* [Data items]

+-------+

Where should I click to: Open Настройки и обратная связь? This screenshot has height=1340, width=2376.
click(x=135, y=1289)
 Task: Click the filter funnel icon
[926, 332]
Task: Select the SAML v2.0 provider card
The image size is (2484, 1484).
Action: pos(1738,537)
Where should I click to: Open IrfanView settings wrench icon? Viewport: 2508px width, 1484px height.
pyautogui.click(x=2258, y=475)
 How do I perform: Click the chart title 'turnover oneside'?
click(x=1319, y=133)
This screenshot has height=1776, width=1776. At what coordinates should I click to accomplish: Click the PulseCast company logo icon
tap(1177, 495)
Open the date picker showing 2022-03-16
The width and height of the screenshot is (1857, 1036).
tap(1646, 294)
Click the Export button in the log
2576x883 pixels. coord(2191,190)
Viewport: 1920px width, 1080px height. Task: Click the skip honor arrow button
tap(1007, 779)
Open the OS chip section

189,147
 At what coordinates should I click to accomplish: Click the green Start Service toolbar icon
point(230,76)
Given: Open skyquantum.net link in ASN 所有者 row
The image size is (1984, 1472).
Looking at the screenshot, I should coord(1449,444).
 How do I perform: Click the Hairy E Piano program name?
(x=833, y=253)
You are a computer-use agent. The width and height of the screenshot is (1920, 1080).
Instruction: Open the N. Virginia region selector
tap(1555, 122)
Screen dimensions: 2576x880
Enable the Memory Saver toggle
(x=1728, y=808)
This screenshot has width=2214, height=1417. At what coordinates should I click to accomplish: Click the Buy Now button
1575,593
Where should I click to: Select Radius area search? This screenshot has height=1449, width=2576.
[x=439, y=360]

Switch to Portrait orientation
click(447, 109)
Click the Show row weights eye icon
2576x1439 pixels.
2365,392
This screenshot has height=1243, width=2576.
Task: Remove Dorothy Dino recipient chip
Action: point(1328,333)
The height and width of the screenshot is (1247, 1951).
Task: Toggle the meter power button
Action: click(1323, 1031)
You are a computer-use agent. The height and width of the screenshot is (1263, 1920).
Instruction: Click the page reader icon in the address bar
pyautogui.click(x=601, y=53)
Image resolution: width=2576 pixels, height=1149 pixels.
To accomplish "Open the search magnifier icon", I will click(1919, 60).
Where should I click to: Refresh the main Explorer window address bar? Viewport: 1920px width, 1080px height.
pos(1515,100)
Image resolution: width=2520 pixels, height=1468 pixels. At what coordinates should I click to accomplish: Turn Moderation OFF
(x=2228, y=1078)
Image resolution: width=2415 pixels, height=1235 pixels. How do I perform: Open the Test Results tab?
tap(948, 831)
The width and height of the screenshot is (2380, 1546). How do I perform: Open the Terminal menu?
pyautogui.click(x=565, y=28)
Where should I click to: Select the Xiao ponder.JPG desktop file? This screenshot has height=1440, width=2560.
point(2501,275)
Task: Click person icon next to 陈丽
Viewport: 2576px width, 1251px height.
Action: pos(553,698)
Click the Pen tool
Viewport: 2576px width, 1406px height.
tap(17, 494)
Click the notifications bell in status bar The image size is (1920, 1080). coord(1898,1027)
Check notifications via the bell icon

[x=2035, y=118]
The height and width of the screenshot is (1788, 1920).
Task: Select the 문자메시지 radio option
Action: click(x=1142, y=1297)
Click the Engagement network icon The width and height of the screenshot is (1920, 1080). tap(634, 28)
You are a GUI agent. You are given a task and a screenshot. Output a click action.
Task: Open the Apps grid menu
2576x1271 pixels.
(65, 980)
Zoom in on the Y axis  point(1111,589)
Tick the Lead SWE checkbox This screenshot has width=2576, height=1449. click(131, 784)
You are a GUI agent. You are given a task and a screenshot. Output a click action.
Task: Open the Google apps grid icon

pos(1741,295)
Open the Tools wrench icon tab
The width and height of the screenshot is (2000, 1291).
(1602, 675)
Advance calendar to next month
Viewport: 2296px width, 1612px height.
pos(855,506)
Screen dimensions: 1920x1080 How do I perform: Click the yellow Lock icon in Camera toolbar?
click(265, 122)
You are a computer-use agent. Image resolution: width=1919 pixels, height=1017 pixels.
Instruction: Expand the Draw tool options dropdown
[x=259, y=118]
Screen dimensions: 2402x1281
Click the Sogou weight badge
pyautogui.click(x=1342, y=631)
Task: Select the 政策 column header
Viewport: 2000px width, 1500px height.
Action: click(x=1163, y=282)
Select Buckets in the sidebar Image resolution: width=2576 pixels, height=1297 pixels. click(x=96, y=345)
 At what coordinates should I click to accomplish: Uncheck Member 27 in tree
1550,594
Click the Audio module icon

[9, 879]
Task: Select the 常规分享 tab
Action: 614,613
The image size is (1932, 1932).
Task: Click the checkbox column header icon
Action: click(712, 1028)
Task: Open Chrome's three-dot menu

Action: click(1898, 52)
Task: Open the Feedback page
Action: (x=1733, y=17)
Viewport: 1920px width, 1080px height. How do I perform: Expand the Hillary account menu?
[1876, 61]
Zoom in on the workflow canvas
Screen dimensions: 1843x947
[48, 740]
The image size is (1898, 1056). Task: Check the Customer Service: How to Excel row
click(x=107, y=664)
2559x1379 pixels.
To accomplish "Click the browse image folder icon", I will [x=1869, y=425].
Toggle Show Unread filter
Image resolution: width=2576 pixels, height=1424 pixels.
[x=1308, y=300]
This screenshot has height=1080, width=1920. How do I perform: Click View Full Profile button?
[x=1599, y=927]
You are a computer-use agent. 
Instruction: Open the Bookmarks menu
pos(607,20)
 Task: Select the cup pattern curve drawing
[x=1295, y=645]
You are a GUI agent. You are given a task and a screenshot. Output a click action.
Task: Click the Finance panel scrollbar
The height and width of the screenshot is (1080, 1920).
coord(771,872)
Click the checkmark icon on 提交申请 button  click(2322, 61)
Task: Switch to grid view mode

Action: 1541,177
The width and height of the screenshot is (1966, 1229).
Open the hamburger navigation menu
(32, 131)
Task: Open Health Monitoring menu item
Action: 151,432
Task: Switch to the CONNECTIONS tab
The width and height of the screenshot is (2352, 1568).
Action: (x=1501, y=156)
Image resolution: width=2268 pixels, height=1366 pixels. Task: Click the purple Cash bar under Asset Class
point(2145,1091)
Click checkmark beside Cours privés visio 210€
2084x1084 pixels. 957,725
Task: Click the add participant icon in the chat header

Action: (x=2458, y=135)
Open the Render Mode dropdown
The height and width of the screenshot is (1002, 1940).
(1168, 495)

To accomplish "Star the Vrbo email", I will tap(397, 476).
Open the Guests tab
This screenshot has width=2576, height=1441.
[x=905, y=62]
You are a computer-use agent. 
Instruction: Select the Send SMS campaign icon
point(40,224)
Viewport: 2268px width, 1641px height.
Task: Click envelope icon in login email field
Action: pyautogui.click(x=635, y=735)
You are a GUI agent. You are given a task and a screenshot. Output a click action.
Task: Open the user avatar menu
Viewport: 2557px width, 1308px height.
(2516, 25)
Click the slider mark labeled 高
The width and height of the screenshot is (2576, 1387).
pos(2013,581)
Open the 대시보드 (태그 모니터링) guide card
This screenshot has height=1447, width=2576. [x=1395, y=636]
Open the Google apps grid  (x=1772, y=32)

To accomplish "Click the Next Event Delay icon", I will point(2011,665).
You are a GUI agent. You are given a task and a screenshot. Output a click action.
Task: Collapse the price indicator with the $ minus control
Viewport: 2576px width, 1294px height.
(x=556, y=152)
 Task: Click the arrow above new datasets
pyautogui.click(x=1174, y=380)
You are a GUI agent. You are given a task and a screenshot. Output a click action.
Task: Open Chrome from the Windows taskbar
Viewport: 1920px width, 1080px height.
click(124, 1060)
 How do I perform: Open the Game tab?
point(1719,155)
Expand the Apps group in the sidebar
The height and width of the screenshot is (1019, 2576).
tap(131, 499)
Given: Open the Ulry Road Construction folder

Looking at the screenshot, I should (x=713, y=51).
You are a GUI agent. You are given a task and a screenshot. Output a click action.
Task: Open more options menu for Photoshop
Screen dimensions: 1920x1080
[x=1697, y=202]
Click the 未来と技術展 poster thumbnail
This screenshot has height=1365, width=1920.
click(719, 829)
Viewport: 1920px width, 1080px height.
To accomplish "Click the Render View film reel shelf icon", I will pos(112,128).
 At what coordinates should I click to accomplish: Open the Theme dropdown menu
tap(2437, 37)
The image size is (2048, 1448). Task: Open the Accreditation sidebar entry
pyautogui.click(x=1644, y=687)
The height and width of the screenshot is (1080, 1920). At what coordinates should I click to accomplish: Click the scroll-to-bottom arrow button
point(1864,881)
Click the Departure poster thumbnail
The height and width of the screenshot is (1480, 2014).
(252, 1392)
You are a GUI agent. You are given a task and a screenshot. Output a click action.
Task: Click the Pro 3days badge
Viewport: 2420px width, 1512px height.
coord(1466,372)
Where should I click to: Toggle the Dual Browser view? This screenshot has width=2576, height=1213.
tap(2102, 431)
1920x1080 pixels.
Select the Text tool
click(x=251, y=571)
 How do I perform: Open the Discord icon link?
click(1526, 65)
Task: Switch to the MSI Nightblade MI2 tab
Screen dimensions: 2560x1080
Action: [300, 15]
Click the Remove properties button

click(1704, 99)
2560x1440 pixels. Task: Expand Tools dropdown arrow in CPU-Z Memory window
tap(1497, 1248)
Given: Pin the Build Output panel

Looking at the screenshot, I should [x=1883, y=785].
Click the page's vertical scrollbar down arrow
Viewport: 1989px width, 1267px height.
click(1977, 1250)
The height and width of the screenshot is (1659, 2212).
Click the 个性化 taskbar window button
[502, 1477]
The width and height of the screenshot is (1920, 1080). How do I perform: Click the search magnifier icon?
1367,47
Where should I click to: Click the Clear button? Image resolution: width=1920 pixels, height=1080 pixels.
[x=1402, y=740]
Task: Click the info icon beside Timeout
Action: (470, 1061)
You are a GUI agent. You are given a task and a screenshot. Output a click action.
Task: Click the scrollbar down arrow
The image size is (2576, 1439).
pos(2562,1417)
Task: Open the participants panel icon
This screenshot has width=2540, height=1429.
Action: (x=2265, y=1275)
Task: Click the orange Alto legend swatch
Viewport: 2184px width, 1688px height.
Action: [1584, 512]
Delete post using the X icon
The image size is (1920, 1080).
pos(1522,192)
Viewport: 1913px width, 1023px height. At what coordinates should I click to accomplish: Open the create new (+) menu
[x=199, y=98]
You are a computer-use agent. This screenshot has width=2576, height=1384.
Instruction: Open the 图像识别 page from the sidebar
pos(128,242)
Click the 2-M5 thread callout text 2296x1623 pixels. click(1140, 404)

+-------+

* [What to produce]
Please return every line in the data that includes the string "thumbnail".

* [Solved exercise]
Click the 未来と技術展 poster thumbnail
Click the Departure poster thumbnail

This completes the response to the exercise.